Perché una famiglia composta da padre, madre e figlioletta, che apparentemente ha tutto: denaro, lavoro, una bella casa e un auto, decide di barricarsi in casa e uccidersi lentamente?
Forse la risposta risiede in queste parole di Haneke: “La nostra percezione è frammentaria. È impossibile rappresentare tutta la realtà in cento minuti di film, allora voglio mostrarne brevi frammenti.” Non si può, dunque, secondo lui descrivere in un lasso di tempo così ristretto la portata emotiva che ha lo sgretolamento di una famiglia. E allora il regista inserisce dei frammenti: la madre che scoppia a piangere nell’autolavaggio è l’emblema di tanti altri piccoli pezzetti disseminati nella pellicola. Non sappiamo le origini di questo pianto, le motivazioni si possono soltanto supporre, problemi al lavoro?, problemi col marito?

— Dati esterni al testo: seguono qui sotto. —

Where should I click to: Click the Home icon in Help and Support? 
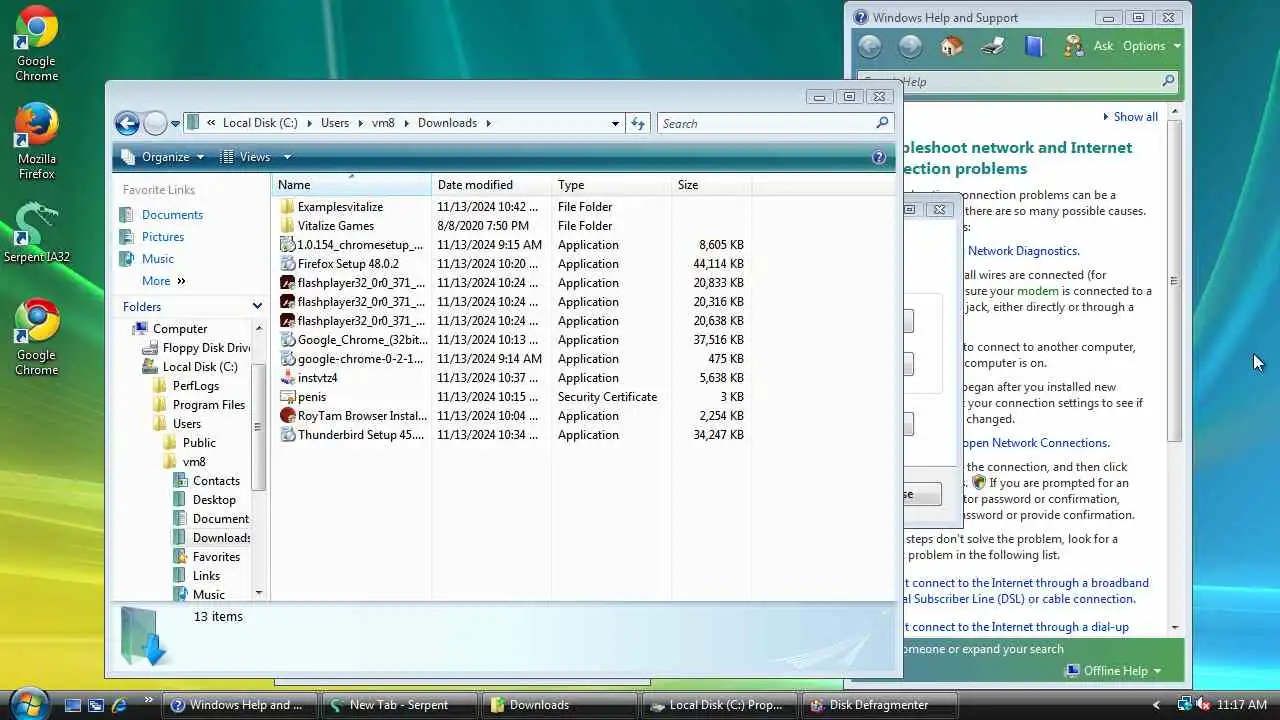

Non si sa, di certo sotto quel sepolcro imbiancato fatto di beni materiale c’è del marcio. L’identificazione con gli oggetti della casa, con l’auto, e con il denaro, aliena a tal punto la famiglia dalla realtà, e da se stessi, che sceglie drasticamente di suicidarsi.
Il film nei primi minuti indugia intelligentemente sugli oggetti di uso quotidiano: una sveglia, un paio di pantofole, uno spazzolino, del dentifricio, il tavolo imbandito per la colazione. Tutto questo verrà distrutto da una rabbia cieca. Padre madre e figlia, armati di forbici e martelli, taglieranno vestiti e tende, distruggeranno mensole e tavolini, riducendo la loro casa ad un cimitero di frammenti che ormai non hanno più valore, perché rappresentavano l’essenza del nucleo famigliare. Haneke capisce già nell’89 che nella nostra epoca l’uomo vale per quel che HA e non per quel che È, la sua professione determina la sua posizione sociale. Una volta divenuti consapevoli di questo vuoto interiore, alla famiglia non resta rinnegare ciò che per loro è sempre stato importante (sono strasicuro che vi farà più male vedere i soldi gettati nel cesso che l’acquario distrutto a martellate), ma senza queste cose per loro la vita non ha senso e non resta che una lenta e inesorabile morte. Ricorderò per molto molto tempo i rantoli fuori campo della madre agonizzante per i farmaci ingeriti, il preludio di alcune devastanti sequenze successive (Funny Games, 1997, su tutte).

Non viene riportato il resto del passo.